During a budget hearing this past Tuesday, the board’s CPA consultant, Bonnie Granger, and business manager Delorean Hall proposed a 4-percent increase in ad valorem property taxes for the coming year.
Granger predicted the millage increase would be a small amount.
However, Pike County administrator Andrew Alford said based on preliminary numbers, a 4 percent tax increase could increase the millage rate by an estimated 1.2 mills, bringing the total to a record high of 56.25 mills.
The school board’s finance team was quick to point out that county officials control the millage rate.
“We don’t do the mills,” Hall said.
Though the district doesn’t set millage, it adopts a budget, and county supervisors must adjust the millage rate to fund the request by the district as well as other factors such as assessed property value.
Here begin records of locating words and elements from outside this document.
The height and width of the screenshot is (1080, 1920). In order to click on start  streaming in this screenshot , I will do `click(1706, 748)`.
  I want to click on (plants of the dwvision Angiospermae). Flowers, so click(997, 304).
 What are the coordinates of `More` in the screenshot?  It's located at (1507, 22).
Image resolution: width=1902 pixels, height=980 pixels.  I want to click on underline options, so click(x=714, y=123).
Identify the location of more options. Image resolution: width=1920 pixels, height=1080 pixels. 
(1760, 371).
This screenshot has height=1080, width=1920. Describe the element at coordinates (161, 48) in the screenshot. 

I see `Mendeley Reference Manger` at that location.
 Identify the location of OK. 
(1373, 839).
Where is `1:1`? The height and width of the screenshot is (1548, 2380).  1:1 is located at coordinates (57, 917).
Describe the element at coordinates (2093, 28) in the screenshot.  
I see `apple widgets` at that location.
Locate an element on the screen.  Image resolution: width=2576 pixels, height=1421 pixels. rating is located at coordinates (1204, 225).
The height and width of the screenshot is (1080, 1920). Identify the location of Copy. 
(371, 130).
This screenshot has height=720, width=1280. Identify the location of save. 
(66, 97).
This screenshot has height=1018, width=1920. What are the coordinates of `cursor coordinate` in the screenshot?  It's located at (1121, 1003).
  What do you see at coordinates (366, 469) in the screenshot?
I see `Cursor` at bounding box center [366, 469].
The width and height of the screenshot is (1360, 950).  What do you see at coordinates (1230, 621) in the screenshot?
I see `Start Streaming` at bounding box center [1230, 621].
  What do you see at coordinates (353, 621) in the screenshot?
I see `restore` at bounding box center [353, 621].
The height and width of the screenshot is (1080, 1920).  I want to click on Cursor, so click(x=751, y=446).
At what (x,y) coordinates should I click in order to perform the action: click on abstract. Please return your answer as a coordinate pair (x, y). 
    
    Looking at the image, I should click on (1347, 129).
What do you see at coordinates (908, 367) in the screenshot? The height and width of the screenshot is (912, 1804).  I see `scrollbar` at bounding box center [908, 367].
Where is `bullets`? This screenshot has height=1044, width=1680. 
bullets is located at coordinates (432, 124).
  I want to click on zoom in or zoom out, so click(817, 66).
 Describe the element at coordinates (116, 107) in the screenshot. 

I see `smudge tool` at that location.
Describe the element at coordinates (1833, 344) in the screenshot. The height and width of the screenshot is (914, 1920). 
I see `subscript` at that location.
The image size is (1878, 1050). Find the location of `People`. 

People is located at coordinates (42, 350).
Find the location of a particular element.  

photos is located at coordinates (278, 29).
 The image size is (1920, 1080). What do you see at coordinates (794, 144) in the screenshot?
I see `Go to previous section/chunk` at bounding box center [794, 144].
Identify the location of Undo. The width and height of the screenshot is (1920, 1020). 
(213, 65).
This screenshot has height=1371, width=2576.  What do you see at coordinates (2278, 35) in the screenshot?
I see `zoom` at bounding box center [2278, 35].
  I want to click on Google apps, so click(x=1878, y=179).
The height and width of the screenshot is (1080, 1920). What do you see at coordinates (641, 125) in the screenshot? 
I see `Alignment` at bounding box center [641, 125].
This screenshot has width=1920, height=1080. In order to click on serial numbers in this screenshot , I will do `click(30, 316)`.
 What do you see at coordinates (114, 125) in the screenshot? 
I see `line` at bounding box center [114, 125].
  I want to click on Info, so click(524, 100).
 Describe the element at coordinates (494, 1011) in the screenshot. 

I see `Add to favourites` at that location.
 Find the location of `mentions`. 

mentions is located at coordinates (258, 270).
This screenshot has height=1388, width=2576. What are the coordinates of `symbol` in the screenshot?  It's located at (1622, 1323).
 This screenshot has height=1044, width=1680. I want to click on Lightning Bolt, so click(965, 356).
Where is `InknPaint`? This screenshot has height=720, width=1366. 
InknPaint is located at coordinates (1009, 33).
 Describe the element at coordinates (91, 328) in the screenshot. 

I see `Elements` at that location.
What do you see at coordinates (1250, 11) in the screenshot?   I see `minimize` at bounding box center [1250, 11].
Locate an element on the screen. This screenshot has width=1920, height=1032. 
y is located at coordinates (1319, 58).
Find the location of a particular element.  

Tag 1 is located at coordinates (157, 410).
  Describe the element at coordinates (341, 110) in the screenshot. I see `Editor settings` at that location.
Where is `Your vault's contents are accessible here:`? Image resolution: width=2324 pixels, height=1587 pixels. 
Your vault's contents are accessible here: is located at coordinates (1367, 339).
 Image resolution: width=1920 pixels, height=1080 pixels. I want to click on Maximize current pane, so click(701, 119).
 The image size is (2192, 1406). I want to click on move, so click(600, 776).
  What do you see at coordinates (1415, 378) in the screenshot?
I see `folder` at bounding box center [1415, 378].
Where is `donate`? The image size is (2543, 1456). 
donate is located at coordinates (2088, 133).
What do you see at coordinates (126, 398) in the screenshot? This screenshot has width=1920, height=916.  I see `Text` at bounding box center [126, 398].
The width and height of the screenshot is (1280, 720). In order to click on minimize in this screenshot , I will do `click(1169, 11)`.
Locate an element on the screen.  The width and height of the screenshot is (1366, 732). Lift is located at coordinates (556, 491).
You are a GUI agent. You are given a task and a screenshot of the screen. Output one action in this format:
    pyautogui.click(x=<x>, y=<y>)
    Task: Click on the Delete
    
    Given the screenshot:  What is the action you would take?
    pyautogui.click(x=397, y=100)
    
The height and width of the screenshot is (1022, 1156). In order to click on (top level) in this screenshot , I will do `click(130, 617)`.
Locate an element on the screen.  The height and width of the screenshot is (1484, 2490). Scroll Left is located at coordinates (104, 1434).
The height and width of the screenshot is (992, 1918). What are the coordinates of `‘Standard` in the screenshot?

Granger estimated that the tax increase would only generate about $150,000, hardly making a dent in the deficit and only covering about 40 percent of new recurring expenses. She said the district was expecting a reimbursement of about $600,000 for programs instituted last year.
At $17.2 million, total projected revenues are down slightly from last year. But expenses are projected to be $18.5 million — $800,000 more than last year.
Granger said that’s largely due to an increase in retirement benefits.
Granger, whom the district began contracting with after Hall took the business manager’s job, said South Pike had been expecting more funding from the state to cover an increase in contributions to the Public Employees Retirement System.
Instead, South Pike will lose about $6,000 from the Mississippi Adequate Education Program.
Yet, spending cuts do not seem likely.
“We’ve already cut out four or five positions and pushed class sizes up so it wouldn’t be any worse than it is,” Granger said.
Salary expenses for the coming year are projected to increase by about $61,000, and property and liability insurance premiums are increasing by about $126,000.
Board member Dr. Luke Lampton said he is not a fan of a tax increase.
“I’m really unsure if we should increase any burden on the taxpayers,” Lampton said. “That said, the state has been cutting what they’re paying us, and the federal government has been cutting what they’re paying us.
“I think South Pike is trying to spend their money in an appropriate fashion,” he said. “But the people of (the district) already pay a huge amount of taxes.”
Projected revenues include roughly $4.6 million from local sources, $8.8 million from the state, $3.7 million from federal sources and $130,000 from 16th Section sources.
As for projected expenditures, $8.4 million will go to instruction, $8.5 million to support services and $1.1 million to non-instructional services. Sixteenth Section expenses are about $28,000, and total debt services amount to $440,000.
The board will meet 4 p.m. Thursday at the Braswell Education Complex in Magnolia to decide on the budget.